Recently I have migrated from Ale + Deoplete + LanguageClient to CoC. I have used first combo for about 6-12 months.
Overall I found CoC to be slightly better. I develop mainly using Typescript so this might not necessary apply to your case.
Here a little things CoC is doing better:
I like how CoC shows error. Including the fact that I can press Ctrl-W W to get into error window to copy it (e.g. for Google search).

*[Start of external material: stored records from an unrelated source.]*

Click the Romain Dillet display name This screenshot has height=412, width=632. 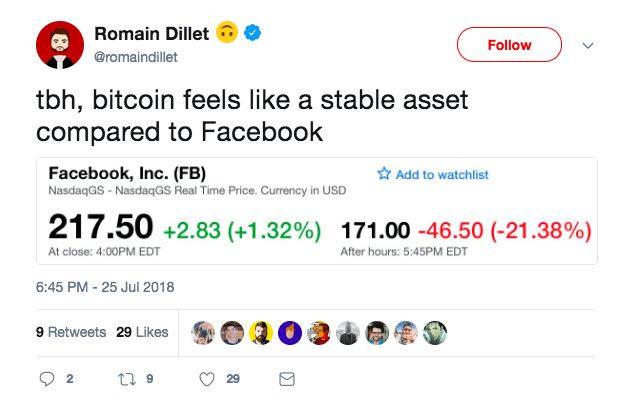click(152, 35)
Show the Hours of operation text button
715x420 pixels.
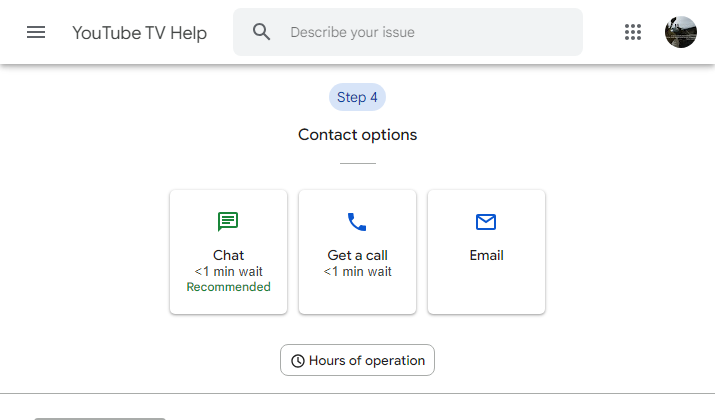[358, 360]
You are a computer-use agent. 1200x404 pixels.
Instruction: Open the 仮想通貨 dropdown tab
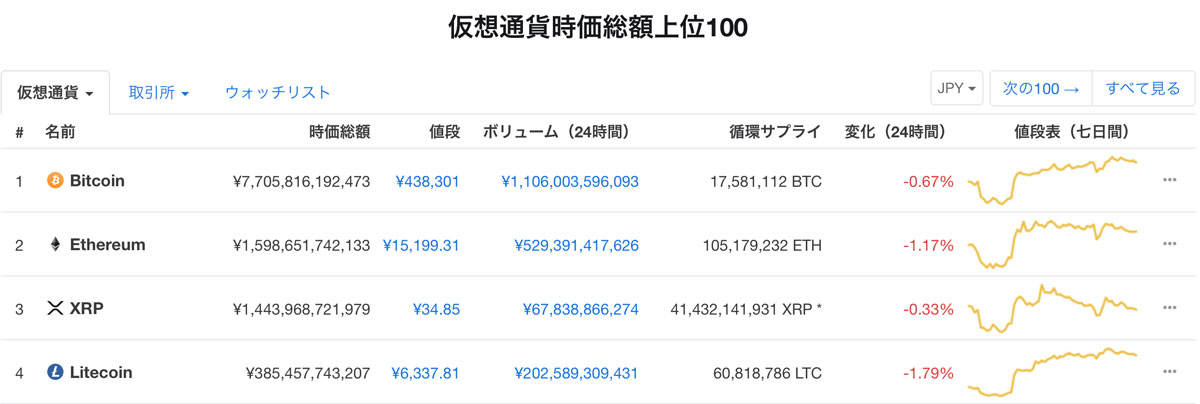click(56, 92)
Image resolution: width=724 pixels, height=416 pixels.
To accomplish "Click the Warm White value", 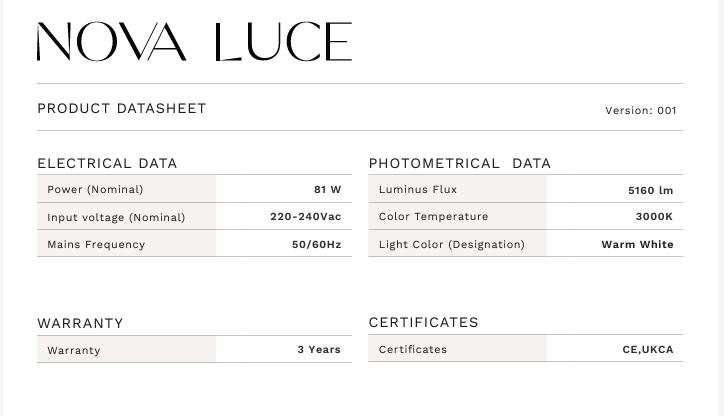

CoC shows not only errors but hints as well from tsserver. Ale is showing only errors (here is pull request for Ale to do this https://github.com/dense-analysis/ale/pull/3362). LanguageClient-neovim shows hints but you can’t navigate them (like in errors/warning in Ale or everything like in CoC).
CoC shows colors in CSS by their hex code.
CoC offers to fix imports in files on file rename (typescript).
Lighter config. It is easier to config CoC only than 3 other plugins.
I have not checked this but it is probably that both Ale and LanguageClient launched its own tsserver. That means two runnings servers.
I have found CoC plugins quite useful and you can add CoC plugins into your
.vimrc
. E.g like this:let g:coc_global_extensions = [ 'coc-css', 'coc-emoji', 'coc-eslint', 'coc-html', 'coc-json', 'coc-prettier', 'coc-python', 'coc-tsserver', 'coc-explorer', 'coc-markdownlint', 'coc-vimlsp', 'coc-word' ]
I have not missed any functionality by migrating to CoC.
So overall CoC looks like very good option. Some people complain that it is slower but I have not experienced that.
Alternatively it is possible to use neovim’s default language servers support but I will leave this for the future.